EXTRAIT FOURNI:
I comme Invention (dans la préhistoire et au-delà)

Je n’avais jusqu’ici pas de doute : les techniques inventées par l’homme, soit pour utiliser les matériaux mis à sa disposition par la nature, soit pour en créer de nouveaux (céramique, métaux), résultaient d’un besoin sociétal, dépendaient de sa créativité adaptative. L’élevage et l’agriculture en faisaient partie, formaient pour chacune d’elles une étape, à la fois cause et effet d’une pression d’un groupe humain confronté à des besoins nouveaux ou une concurrence plus vive. L’utilisation des techniques, ou de ces nouveaux moyens (sacrifices d’animaux ou de nourritures) pour enrichir les rituels religieux devaient suivre. La créativité artistique (le futile), suivait l’utile.

Une synthèse du professeur de préhistoire  Christian Jeunesse, dans le numéro d’Avril de La Recherche, soutient une nouvelle théorie de l’invention préhistorique qui bouscule sérieusement une vision appuyée sur le statut actuel de l’inventivité humaine.

Tant il est vrai que de nos jours, sans forcément répondre à une demande, l’invention ne perd jamais de vue son application dans la vie quotidienne, et le profit qui en résultera, quitte à en créer le besoin par une information adéquate.

La créativité artistique continue d’utiliser les inventions commercialisées, mais a pris son autonomie et crée ses propres techniques en soutien de ses inventions.

Ce qui caractérise notre époque, c’est la disparition de la gratuité, tant pour les innovations pratiques que les artistiques.

Les faits maintenant établis par la recherche archéologique révèlent un décalage très important, de plusieurs milliers d’années, entre l’apparition d’une technique et son utilisation pour la fabrication d’objets d’usage courant. Ainsi la céramique : apparaissant sur des sites très éloignés, pouvant disparaître avec la culture qui l’a inventée, elle est consacrée à la fabrication de statuettes représentant des formes humaines (les fameuses vénus callipyges) ou animales. On ne voit pas d’autre destination que religieuse.

De même les pigments divers, employés pour les peintures rupestres. Ces représentations très élaborées des animaux environnant l’homme, bien cachées dans des grottes profondes,  ne sont sûrement pas gratuites. Ces premières manifestations de l’aptitude artistique de l’homme sont magico-religieuses et cherchent à établir un lien entre le monde visible et le monde invisible présumé.

OBJECTIFS:
a - Recopiez le passage du texte sur l'invention préhistorique qui s'ouvre sur les mots contenant « Ce qui caractérise » et se termine par « destination que religieuse. », en y remplaçant « statuettes » par « figurines ».
b - Rédigez la suite du texte sur l'invention dans la préhistoire, à partir de sa dernière phrase.

CONTENU DES DONNÉES:

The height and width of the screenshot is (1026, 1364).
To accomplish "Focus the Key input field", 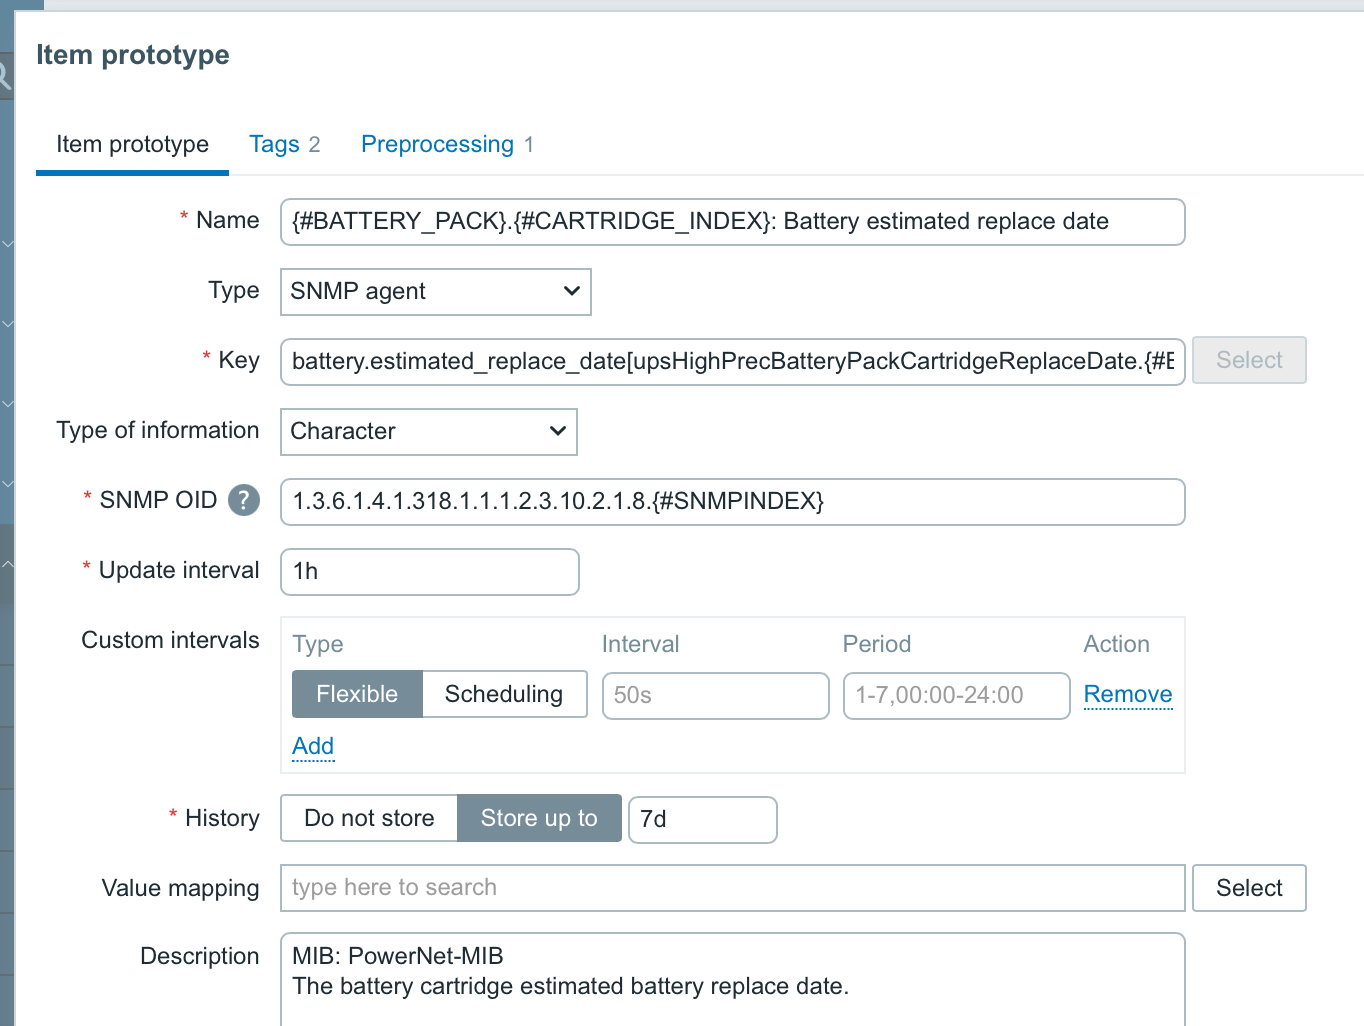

RÉPONSES PAR CONSIGNE:
a -
Ce qui caractérise notre époque, c’est la disparition de la gratuité, tant pour les innovations pratiques que les artistiques.

Les faits maintenant établis par la recherche archéologique révèlent un décalage très important, de plusieurs milliers d’années, entre l’apparition d’une technique et son utilisation pour la fabrication d’objets d’usage courant. Ainsi la céramique : apparaissant sur des sites très éloignés, pouvant disparaître avec la culture qui l’a inventée, elle est consacrée à la fabrication de figurines représentant des formes humaines (les fameuses vénus callipyges) ou animales. On ne voit pas d’autre destination que religieuse.

b -
Les archéologues mettent l’accent sur la révolution que constitue la création de nouveaux matériaux selon une séquence qui rompt avec les techniques précédentes, dégageant des armes et des outils à partir des matériaux bruts offerts par la nature. Il faut broyer, mélanger, modeler, puis cuire** les objets façonnés pour qu’ils deviennent durs. Cette séquence apparaît comme un nouveau paradigme de l’ingéniosité humaine. On le retrouve dans la fabrication des métaux, mais aussi… du pain ! Cette révolution est le fait de peuplades de chasseurs-cueilleurs.

Le doute qui résulte de ce décalage entre une invention et son application pratique après un long usage purement religieux, marquant la priorité de cette préoccupation sur les besoins humains concrets, s’étendrait également aux inventions de l’agriculture et de l’élevage qui marquent la révolution néolithique. En fait, rien ne prouve la primauté de l’utile à l’origine de ces changements.

Il est cependant vraisemblable, mais c’est une opinion personnelle, que la présence de troupeaux et de greniers a pu déclencher la cupidité de populations voisines et des combats pour leur appropriation, suscitant l’élaboration de défenses nouvelles, comme les fortifications. Et la sédentarisation qui en est une conséquence logique.

Yves Leclercq

*Je soutiens cependant que la difficulté à vendre ou le vol des créations musicales par les internautes ne suffit pas à tarir la créativité des artistes.
** Le feu est utilisé par les hommes depuis 4 à 500.000 ans avant notre ère.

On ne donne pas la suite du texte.